By @nmwnmw - about 2 months
- Llama 3.2 introduces small vision LLMs (11B and 90B parameters) and lightweight text-only models (1B and 3B) for edge/mobile devices, with the smaller models supporting 128K token context.

- The 11B and 90B vision models are competitive with leading closed models like Claude 3 Haiku on image understanding tasks, while being open and customizable.

- Llama 3.2 comes with official Llama Stack distributions to simplify deployment across environments (cloud, on-prem, edge), including support for RAG and safety features.

- The lightweight 1B and 3B models are optimized for on-device use cases like summarization and instruction following.

By @monkfish328 - about 2 months
Zuckerberg has never liked having Android/iOs as gatekeepers i.e. "platforms" for his apps.

He's hoping to control AI as the next platform through which users interact with apps. Free AI is then fine if the surplus value created by not having a gatekeeper to his apps exceeds the cost of the free AI.

That's the strategy. No values here - just strategy folks.

By @TheAceOfHearts - about 2 months
I still can't access the hosted model at meta.ai from Puerto Rico, despite us being U.S. citizens. I don't know what Meta has against us.
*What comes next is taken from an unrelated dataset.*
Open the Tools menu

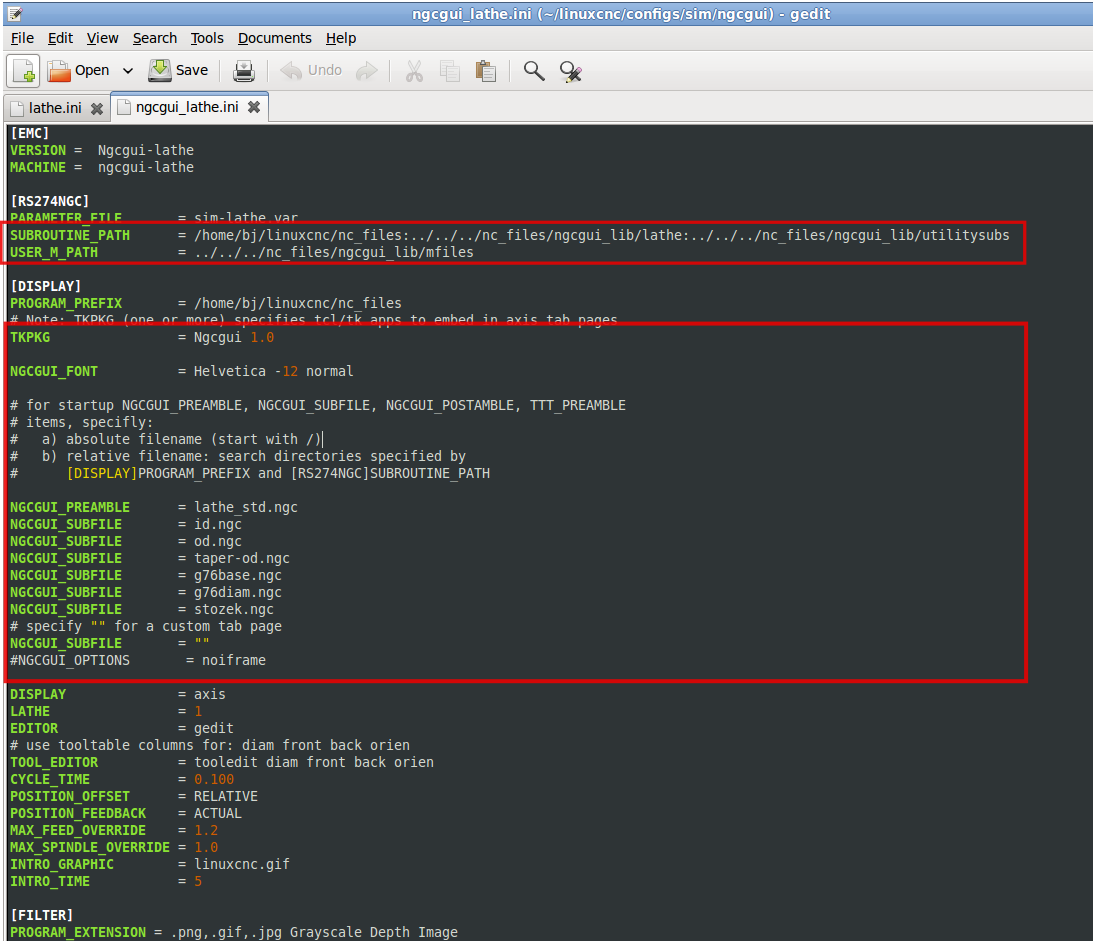coord(207,38)
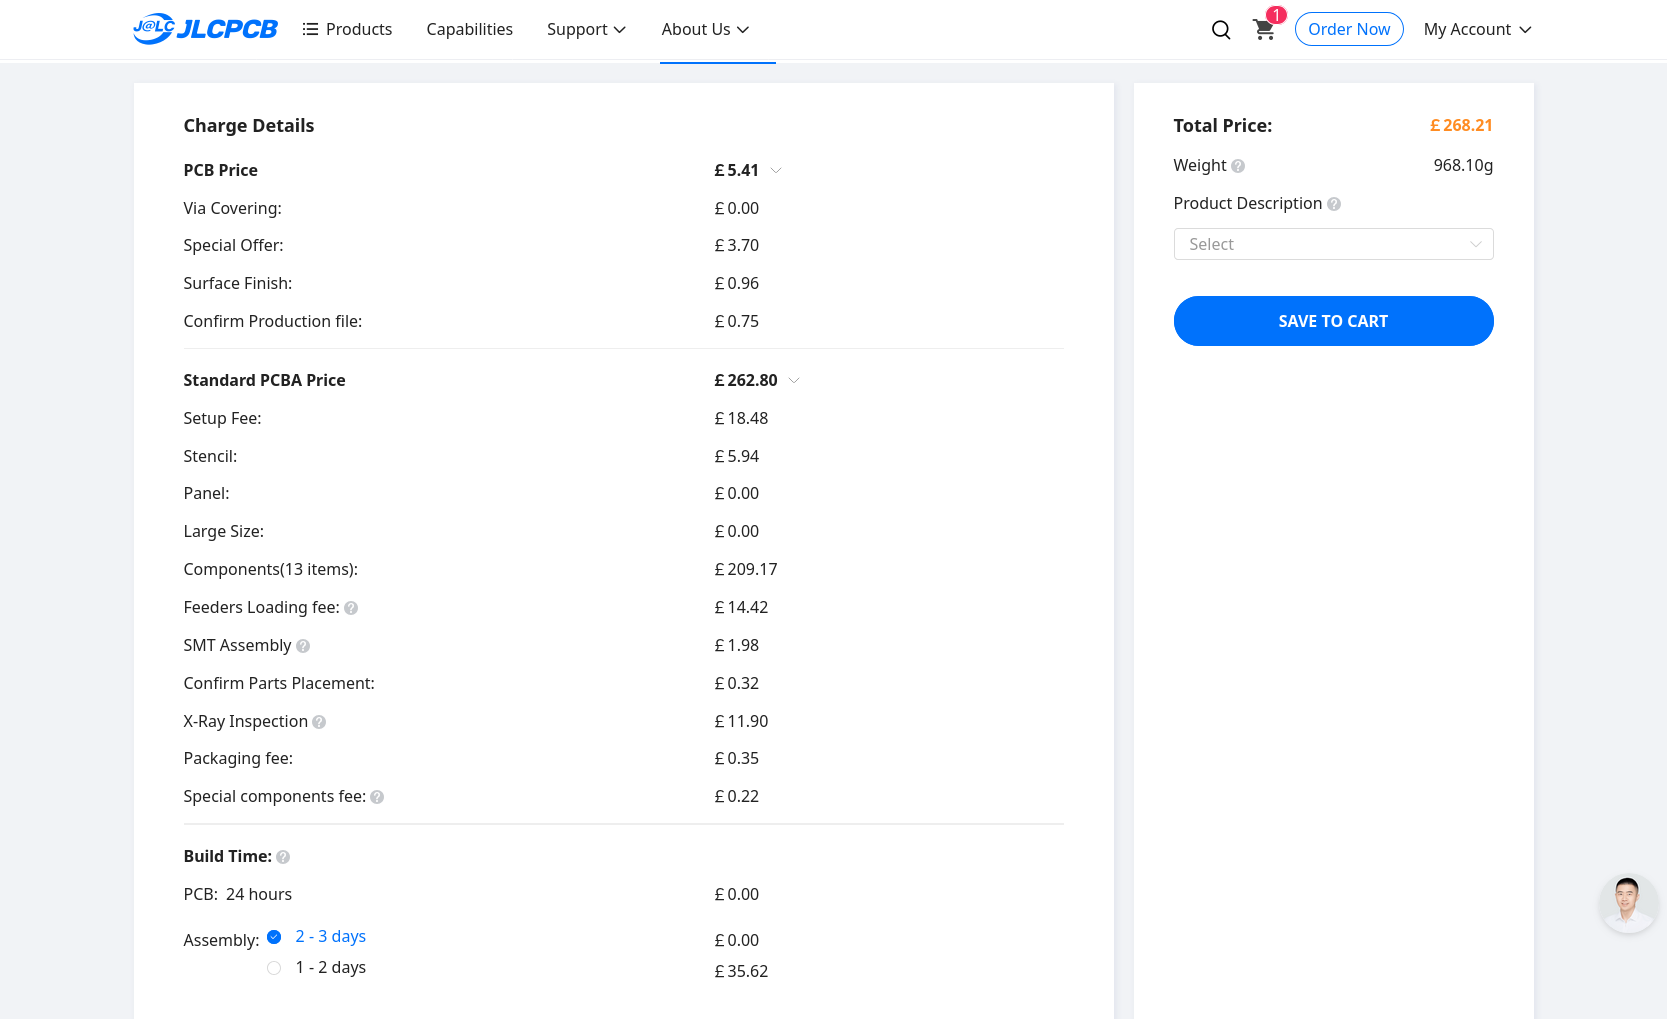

Could someone try giving the 90b model this word search problem [0] and tell me how it performs? So far with every model I've tried, none has ever managed to find a single word correctly.

[0] https://imgur.com/i9Ps1v6

By @alexcpn - about 2 months
In KungfuPanda there is this line that the Panda says "I love KungFuuuuuuuu", well I normally don't tell like this, but when I saw this and (starting to use this), I feel like yelling"I like Metaaaaa or is it LLAMMMAAA or is it Open source.. or is it this cool ecosystem which gives such value for free...
By @404mm - about 2 months
Newbie question, what size model would be needed to have a 10x software engineer skills and no knowledge of the human kind (ie, no need to know how to make a pizza or sequence your DNA). Is there such a model?